| Aim of the task |
The pictures in the data below are to be omitted; all else must be duplicated exactly.

*** Provided information

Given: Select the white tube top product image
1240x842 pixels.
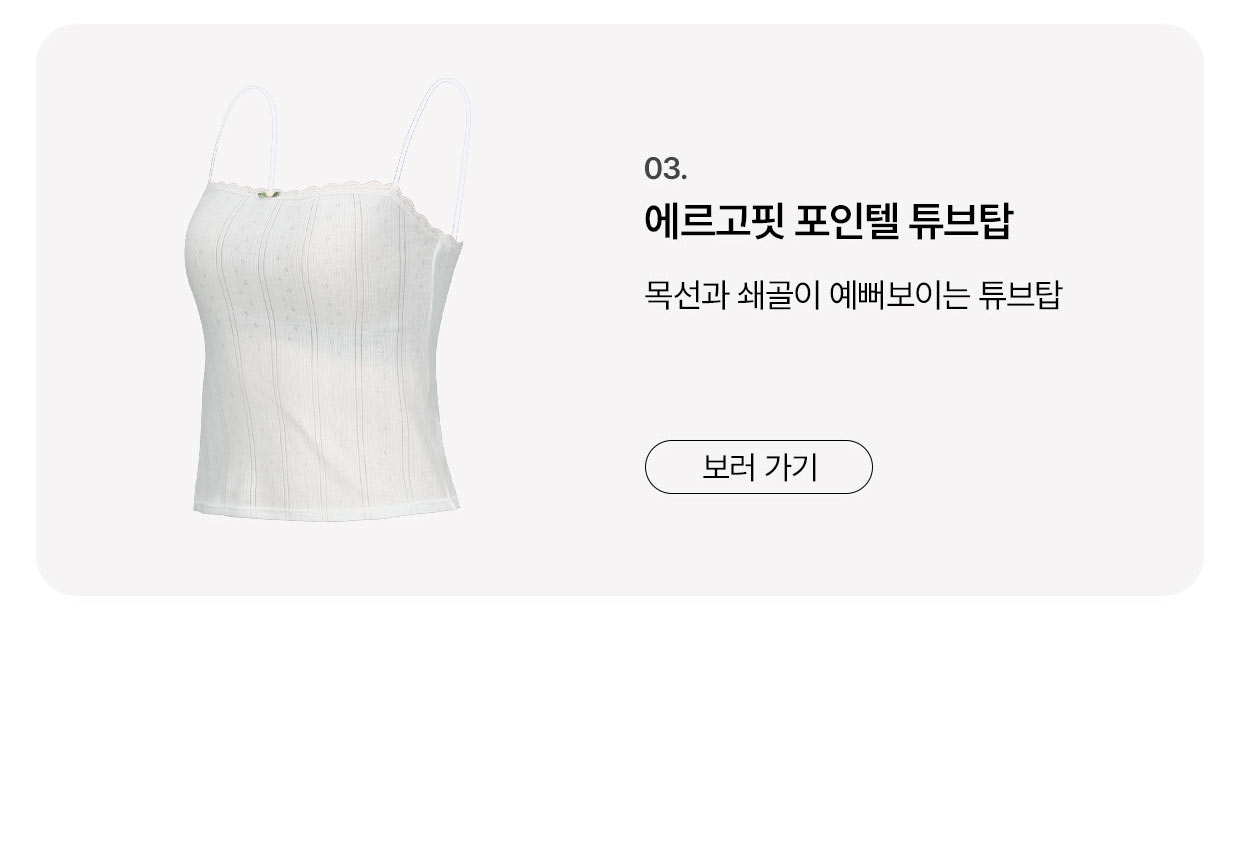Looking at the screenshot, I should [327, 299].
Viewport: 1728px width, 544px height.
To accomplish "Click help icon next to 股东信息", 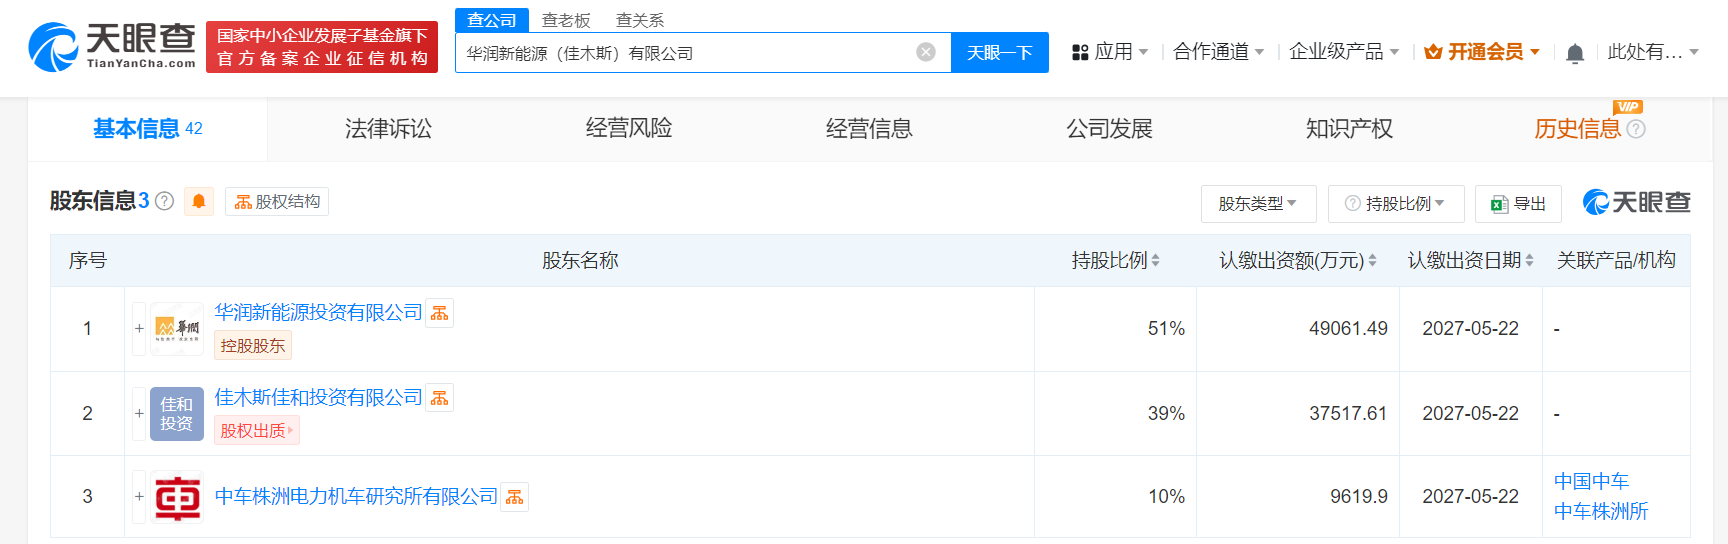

******

| Finished exercise |
Given: Select the white tube top product image
1240x842 pixels.
Looking at the screenshot, I should [327, 299].
Viewport: 1728px width, 544px height.
To accomplish "Click help icon next to 股东信息", 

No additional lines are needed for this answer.